I used to smoke around 30 cigs a day. 1.2mg and mostly cheapies lately, who can afford branded ciggies anymore!? 

I would be open to suggestions to upgrade my kit a little as well, just not right now. I still smoke a few cigs in between vaping, but have dropped from around 30 per day to less than 10. Which is good for me. 

Any advice would be appreciated. 
P.S. I have many other hobbies, so I am not looking to get into mixing my own juice and building or modding things too much. I'd prefer a straight "buy off the shelf" approach.

Thanks

Viper, out!

Reactions: Like 2


----------



## hands (19/2/15)

Hey @Viper_SA . down to 10 cigs is a big deal and congrats for that. 
Juice is a personal thing but here is a link to last years best voted juices. http://www.ecigssa.co.za/forums/top_liquid/
Vaping gear gets better and better really fast and if you hang out on the forum you will get up to speed really quickly.
You are spoiled for choice on gear and there is so many that would work for your needs. I love building, modding and mixing so i cant really advise you on what gear to buy but others will.

Reactions: Like 2


----------



## zadiac (19/2/15)

Hey Viper. Welcome. We're close. I'm in Deneysville, Vaaldam.
At some point I can give you some demonstrations on different devices and help you get up to speed if you want.
Congrats on your achievements so far. Pretty soon you'll kick the stinkies completely and become a full blown (pun intended) vaper.

Reactions: Winner 2


----------



## Viper_SA (19/2/15)

@hands, thanks for the warm welcome and the link. Will check it out.
@zadiac, thanks for the offer, might just take you up on it. Are there any stores in the Jhb area where one can try out different juices and devices? In the Vaal, where is the best place to shop around for these devices and juices? Will PM you my Whatsapp number if you don't mind.


----------



## zadiac (19/2/15)

Viper_SA said:


> @hands, thanks for the warm welcome and the link. Will check it out.
> @zadiac, thanks for the offer, might just take you up on it. Are there any stores in the Jhb area where one can try out different juices and devices? In the Vaal, where is the best place to shop around for these devices and juices? Will PM you my Whatsapp number if you don't mind.

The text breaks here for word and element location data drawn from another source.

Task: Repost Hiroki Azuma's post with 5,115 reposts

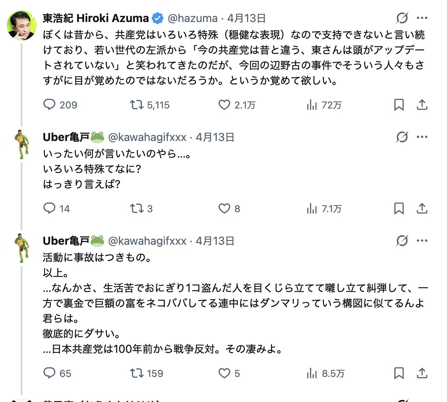Action: (137, 105)
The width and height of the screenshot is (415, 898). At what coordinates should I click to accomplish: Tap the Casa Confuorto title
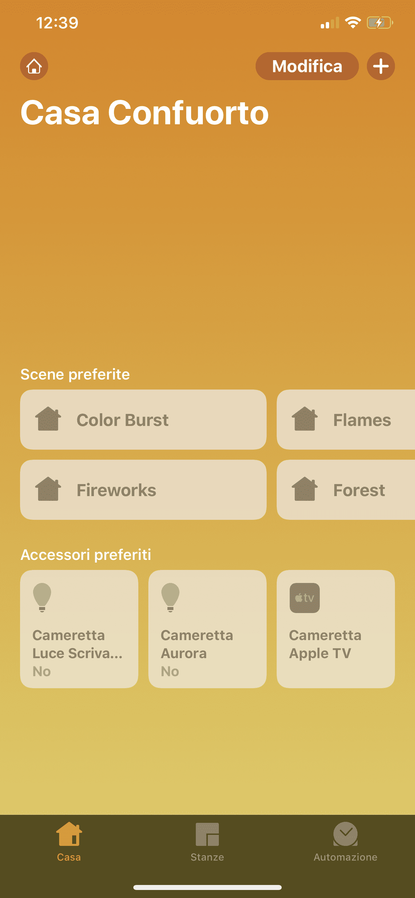(x=144, y=112)
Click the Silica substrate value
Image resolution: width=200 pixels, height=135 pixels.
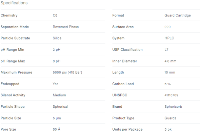pos(57,38)
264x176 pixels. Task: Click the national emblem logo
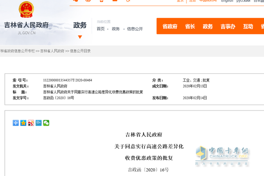tap(26, 9)
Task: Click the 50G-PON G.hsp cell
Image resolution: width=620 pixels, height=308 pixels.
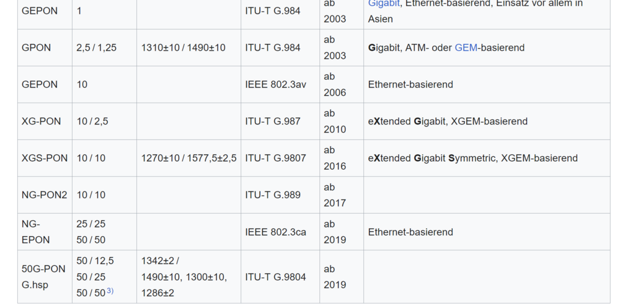Action: click(x=45, y=277)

Unfortunately I don't even know if there are vendors in the Vaal Triangle. You can buy common liquids like Hangsen and Liqua in the Vaal area, but proper devices: I don't know. I buy all my stuff in JHB area or from Fasttech.com.
In JHB area, as far as I know, there are skybluevaping.co.za, vapeking.co.za and vapeclub.co.za
Don't really other vendors in the JHB area.


----------



## Derick (19/2/15)

Hi @Viper_SA and welcome.

Don't worry about repeat questions, that's always the problem with Forums, lots of info, and perhaps too much - luckily the people here are pretty chill and even when questions get re-asked they usually still get a response 

On the juice side I can answer your questions there;
PG adds to the throat hit that you get, so you want to be looking at something with a high VG content in the e-liquid.
Here's a post that shows nicely the difference between PG and VG

A lot of juice companies will not indicate what ratio of PG to VG they have however, so best bet is to ask the vendor in question if you are unsure.

Many flavours can also greatly affect throat hit, and it seems to differ from person to person, so you are unfortunately just going to have to hunt around till you find the one that is right for you.

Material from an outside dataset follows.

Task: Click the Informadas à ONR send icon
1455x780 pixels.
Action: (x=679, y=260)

Temperature of your device is going to depend largely on your device and the voltage that it is running at, the higher the voltage, the higher the temp of the vapour.

The devices you are talking about are usually running at around 3.7V and with no adjustment, there is not much you can do except get yourself a nice long drip tip - that will help in cooling down the vape before it reaches your mouth.

Also the CE4/5 type devices have a top coil configuration, so your mouth is very close to the atomizer, where the juice gets heated and vaporized, so you might want to look into a bottom coil configuration. With the coil in the bottom of the tank, the vapour travels for a longer distance and has time to cool down a bit.

It would be a bit of a conflict of interest for me to recommend a device and/or store to buy from, as I am a vendor on here, so I'll leave that to the other forum members

Reactions: Like 3 | Informative 1


----------



## MurderDoll (19/2/15)

Viper_SA said:


> @hands, thanks for the warm welcome and the link. Will check it out.
> @zadiac, thanks for the offer, might just take you up on it. Are there any stores in the Jhb area where one can try out different juices and devices? In the Vaal, where is the best place to shop around for these devices and juices? Will PM you my Whatsapp number if you don't mind.



Welcome to the forum @Viper_SA

I know that at Vaal Mall there is a little shop called "Jump Street" (Right opposite Game)

They sell some e-cig equipment, although their prices are shockingly high. 
Suppose if you're really in a pinch and need a new coil or liquid urgently. Its good to know the closest shops for emergencies.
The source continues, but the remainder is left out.